In this post I’m going to explain how to use the package roadHotspots. This is just a development version located in github and I must say that I have no further intentions of continuing to work on this. If someone find this useful and would like to continue where I’ve left, please contact me.

I’ve created this project just to demonstrate that with some (limited) programming knowledge, free open-source tools and approximately 20h of work it’s possible to develop a useful and simple software with a user-friendly interface and a great scientific potential.

To install the package you first need devtools. Then, just run the following code:

library(devtools)
devtools::install_github("bmsasilva/roadHotspots")

This package provides a shiny app that allows to compute and visualize hotspots over linear features (eg. roads) for a set of observations (eg. animal crossings, roadkills).
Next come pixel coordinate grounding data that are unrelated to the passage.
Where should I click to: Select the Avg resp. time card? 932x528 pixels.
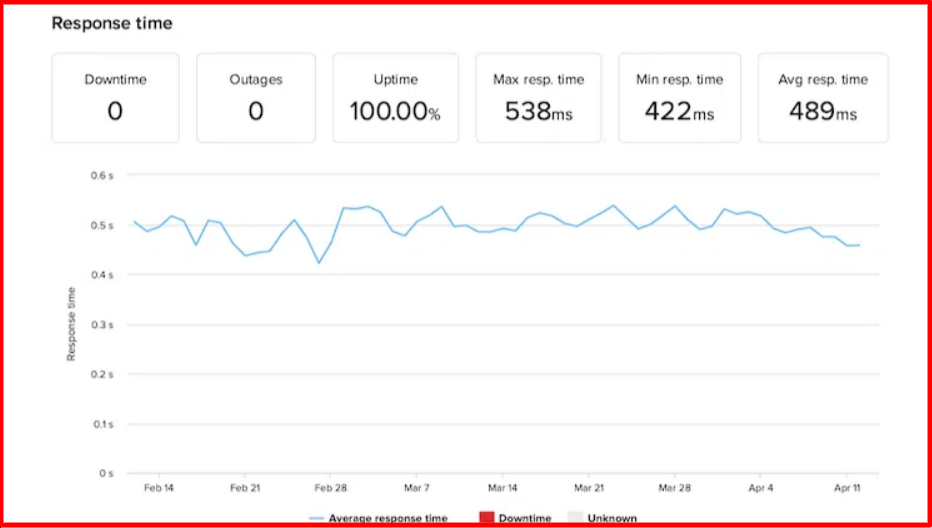[x=823, y=98]
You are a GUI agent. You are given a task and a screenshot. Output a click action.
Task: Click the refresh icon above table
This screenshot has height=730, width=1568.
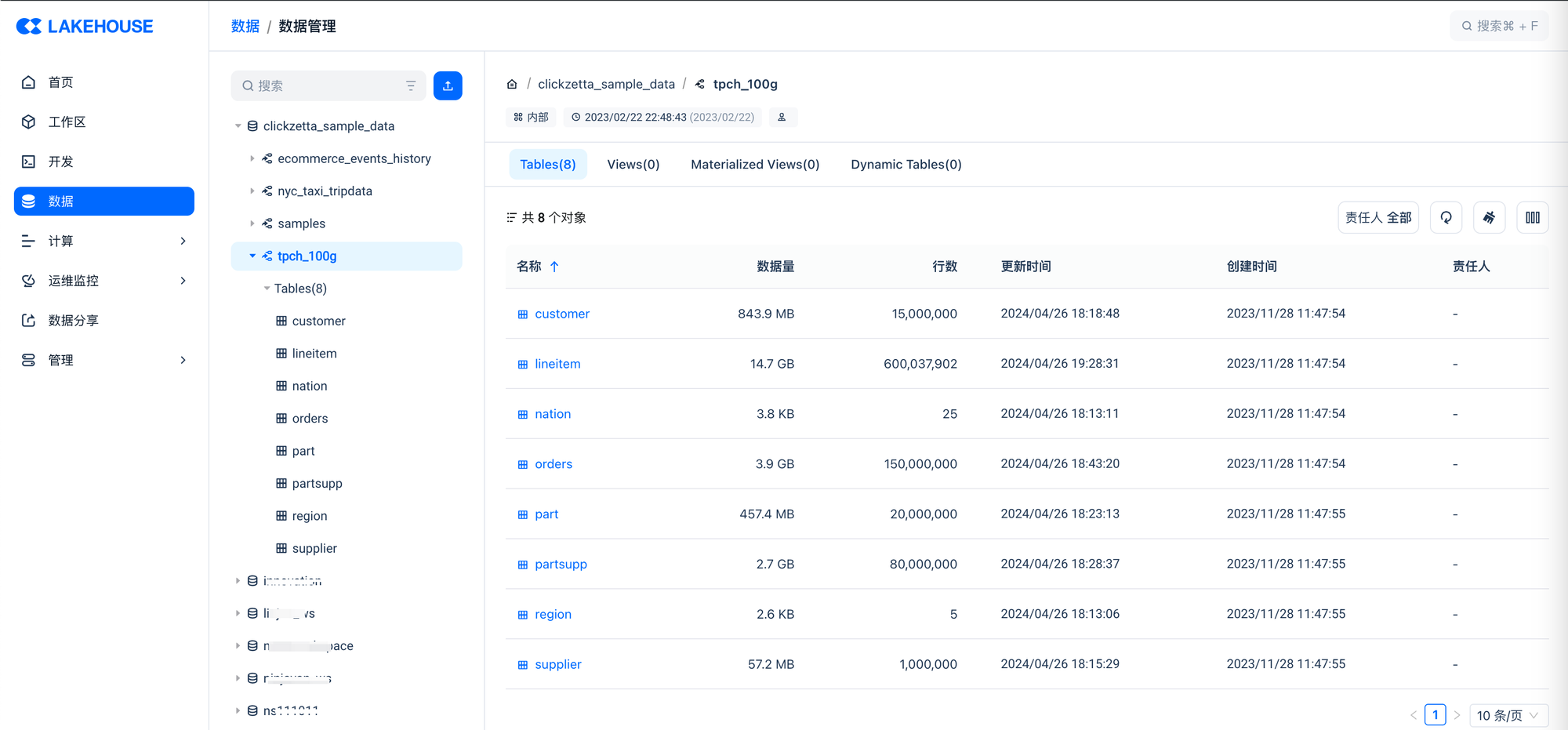(x=1446, y=217)
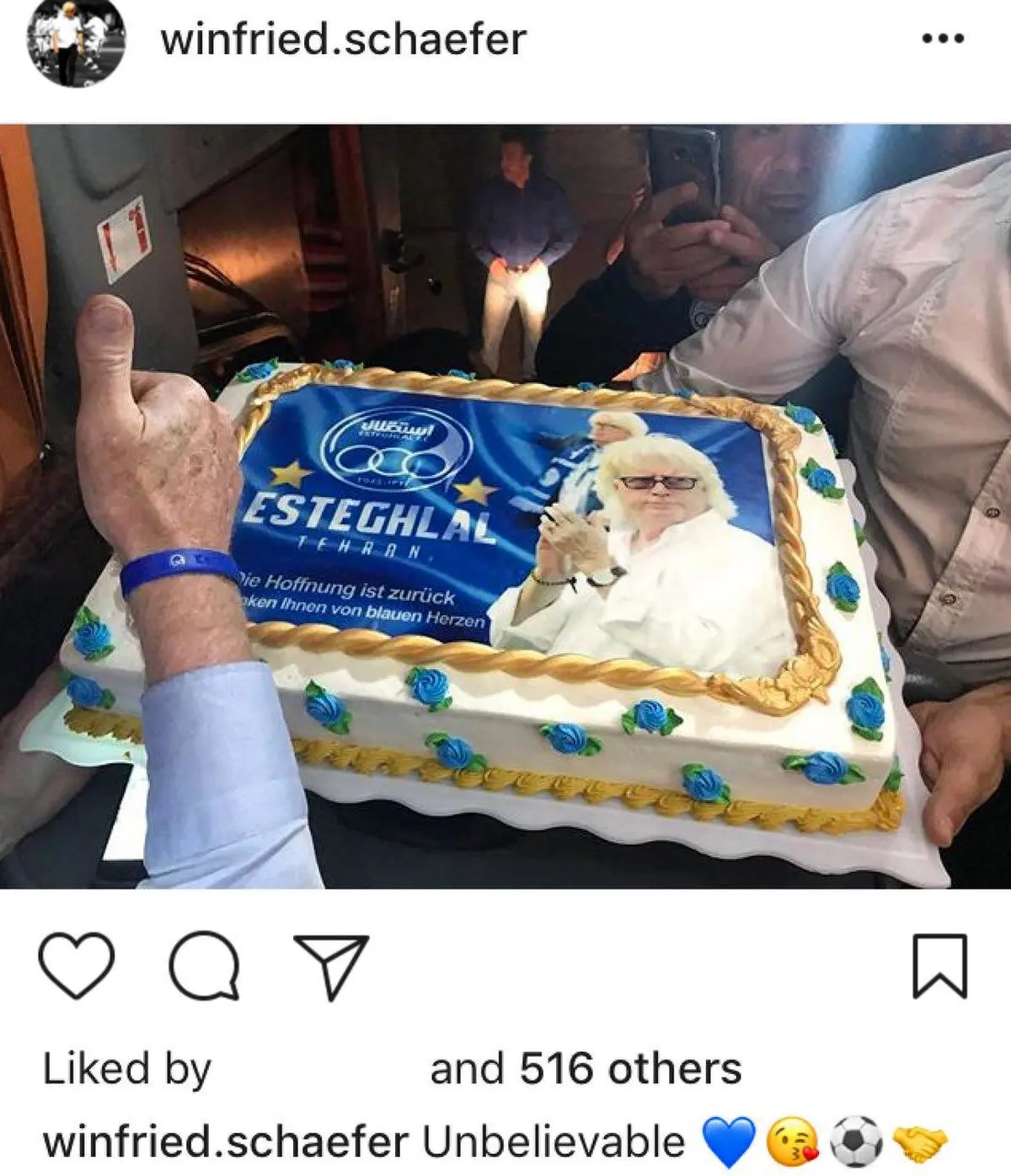Viewport: 1011px width, 1176px height.
Task: Click the handshake emoji in caption
Action: point(920,1143)
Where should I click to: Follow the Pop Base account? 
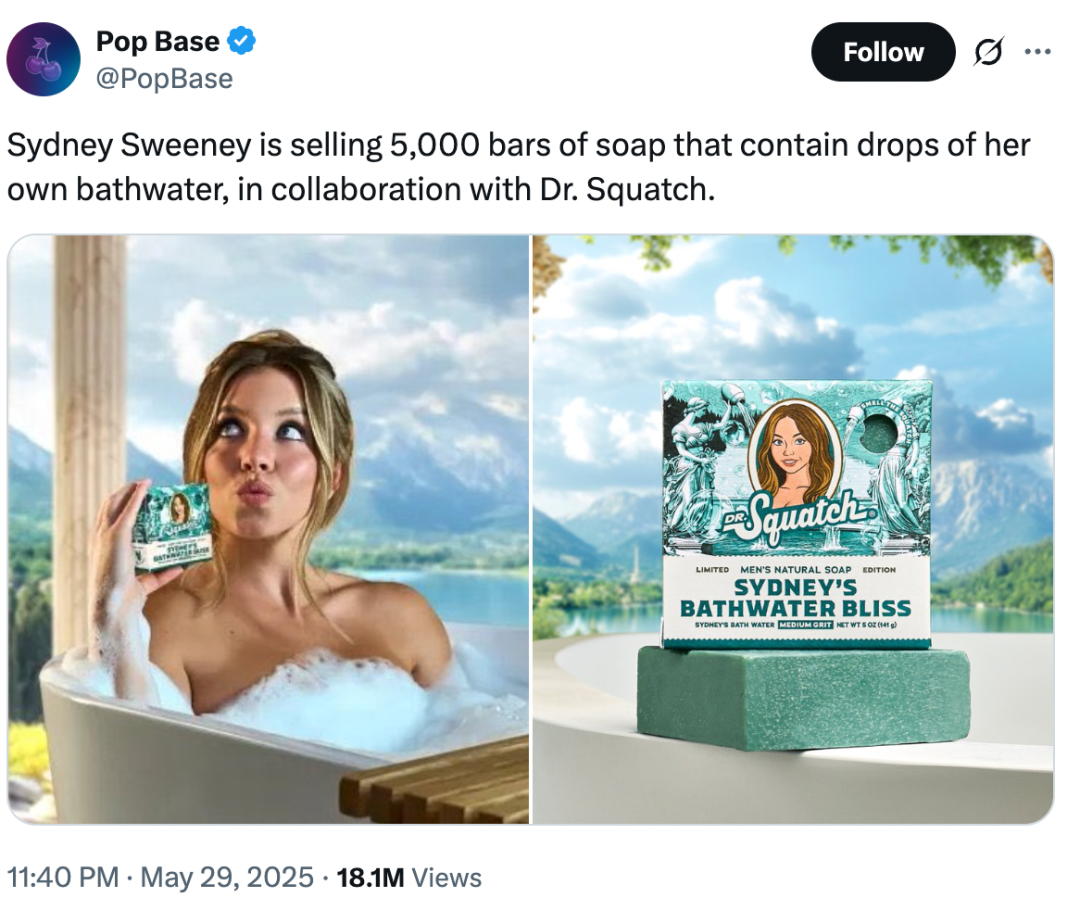pos(883,52)
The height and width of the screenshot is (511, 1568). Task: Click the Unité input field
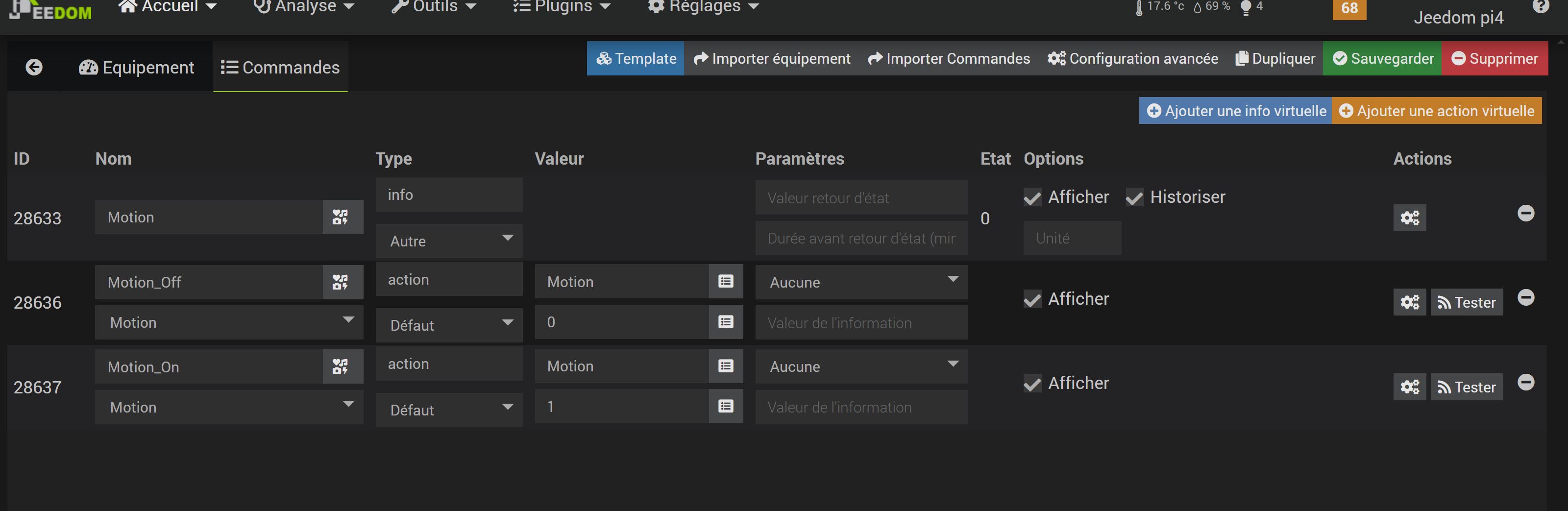[1071, 239]
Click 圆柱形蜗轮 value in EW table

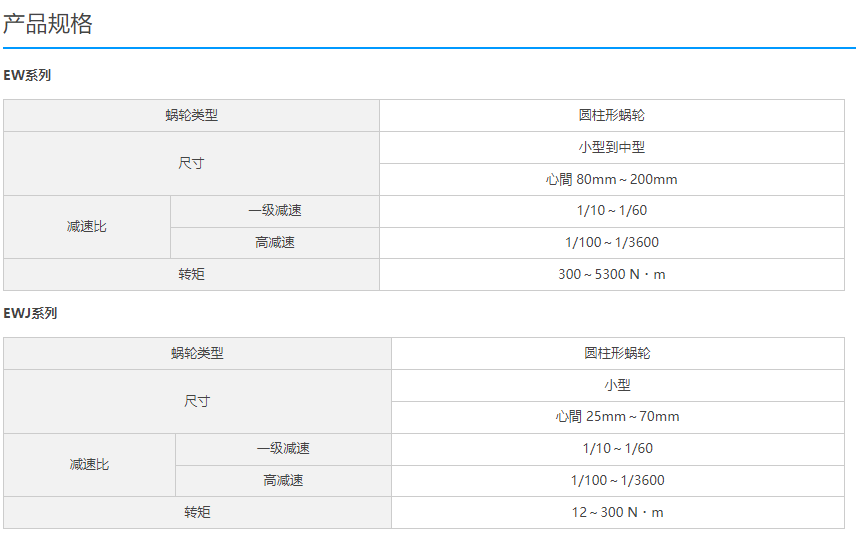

I’ve just implemented two computation algorithms, Gaussian kernel density estimation and Malo’s method (Malo et al. 2004). As I said before this is just a proof of concept and it’s not really my area of expertise. I know that there are more advanced hotspot calculation algorithms but I’ll let that for the experts in this field. To start the app just do:

run_app()

pic1_app

Now that you have the app running you will see a series of buttons and drop down menus. On the top right corner you have two buttons to access the file system (indicated in the image by the gray boxes 1 and 2) to choose the data for the app to work. You must select 2 files: a shapefile with the roads you’re analyzing and a csv file with roadkills/observations. The csv must have three columns: species id, X_coord and Y_coord, by this order. The coordinate system of the shapefile is irrelevant, but the coordinate system used in the csv must be the same.

The drop down menus indicated by the gray boxes 3 and 4 allow to choose some features for the implemented algorithms. Box 3 is for the bandwidth size for the density kernel and box 4 is for the probability of Malo’s method, which is based on a Poisson distribution. The drop down indicated by box 5 is to select the type of map for visualization. Finally, in the space indicated by box 6 the map with the respective density kernel or hotspot segments (I’ve decided to use 500m segments) are indicated.

The packages comes with some sample data for testing. To find the location of these files run:

system.file("extdata", package = "roadHotspots")

After importing the data into the app you will get the algorithms computed and ready for visualization. From the below picture you can see that the water course near the town “Parvoíce” is the one with the greatest density of roadkils/observations.

hot.png

By default the topography map is loaded with both the Malo’s method and the kernel density hotspot algorithms loaded. The kernel is recoded into 3 classes, red, yellow and green (being red the most dense). For Malo’s method the black road segments are the most dense ones. In the check boxes on the top right you can select the method you want to see. Also you can change the map view aswell. Below image shows the topographic view.

topo.png

So, in conclusion: you don’t need ninja programming skills nor absurd funding  to create useful and easy to use softwares. With a bit of motivation and a few hours of work a lot can be achieved nowadays.

Just a cautionary note: all of this was done with free software and I don’t guarantee that it will work in Windows.